L’histoire dans l’Histoire

Hitler, s’adressant au Parlement allemand le 20 février 1938, estimait qu’il était de son devoir de protéger et de sécuriser les populations allemandes vivant "dans les deux Etats ayant une frontière commune" avec l’Allemagne. Il faut étendre le Lebensraum, l’"espace vital" allemand. Comprendre: le plan d’attaque contre la Pologne et la Tchécoslovaquie est prêt.

Le 29 septembre 1938, au terme d’un simulacre de négociations multilatérales auxquelles ni l’URSS, ni les principaux concernés, les Tchécoslovaques, ne sont conviés, Daladier, Chamberlain, Mussolini et Hitler signent les tristement célèbres Accords de Munich. Résultat: les leaders ont cédé à toutes les requêtes du Führer.

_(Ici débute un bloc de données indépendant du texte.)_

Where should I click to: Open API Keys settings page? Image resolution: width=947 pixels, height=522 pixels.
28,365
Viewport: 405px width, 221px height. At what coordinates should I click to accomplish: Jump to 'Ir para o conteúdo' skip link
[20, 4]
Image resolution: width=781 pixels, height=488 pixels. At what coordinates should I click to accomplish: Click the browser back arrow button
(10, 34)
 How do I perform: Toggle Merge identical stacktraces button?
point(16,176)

Et, si les Français et les Britanniques s’engagent à protéger ses nouvelles frontières, ils ont en réalité signé "la sentence de mort de la Tchécoslovaquie" (p.108). Une illusion de paix payée au prix fort, "un soulagement … comme lorsqu’on fait dans sa culotte" comme le qualifiera Daladier au soir-même de la conférence (p. 108).

Après la Pologne, la Tchécoslovaquie est envahie puis dissoute le 15 mars 1939. Alors que la Slovaquie se mue, officiellement, en un Etat autonome (elle est en réalité satellisée par le IIIème Reich), le reste du pays prend le nom de "Protectorat de Bohême Moravie" et est placé sous gouvernement allemand. Hitler y nomme un "Reichsprotektor" en la personne de Reinhard Heydrich.

Le président tchécoslovaque, Edouard Beneš, qui a démissionné et fui après les accords de Munich, est décidé à diriger un mouvement de résistance depuis l’étranger et à former un gouvernement en exil. Il doit toutefois faire face à de sérieux désaccords au sein même des leaders politiques tchécoslovaques exilés mais, surtout, au refus des Alliés de reconnaître son action et de déclarer le traité de Munich caduc. 

Finalement, en octobre 1939, un traité permet la reconstitution de l’armée tchécoslovaque sur le territoire français. La mobilisation des Tchèques et des Slovaques de l’étranger est décidée.  A ce moment, environ 100 000 Tchécoslovaques ont fui leur pays et la moitié est en France. A eux, s’ajoutent les soldats encore prêts à fuir, via la Pologne, pour rejoindre la France ou la Grande-Bretagne. Un véritable gouvernement tchécoslovaque en exil s’installe à Londres (la France ayant capitulé) et demande à être reconnu comme tel. Ce sera chose faite: en 1942, les Alliés finissent par dénoncer le traité de Munich, reconnaissant la continuité de la Première République tchécoslovaque ainsi que la présidence de Beneš.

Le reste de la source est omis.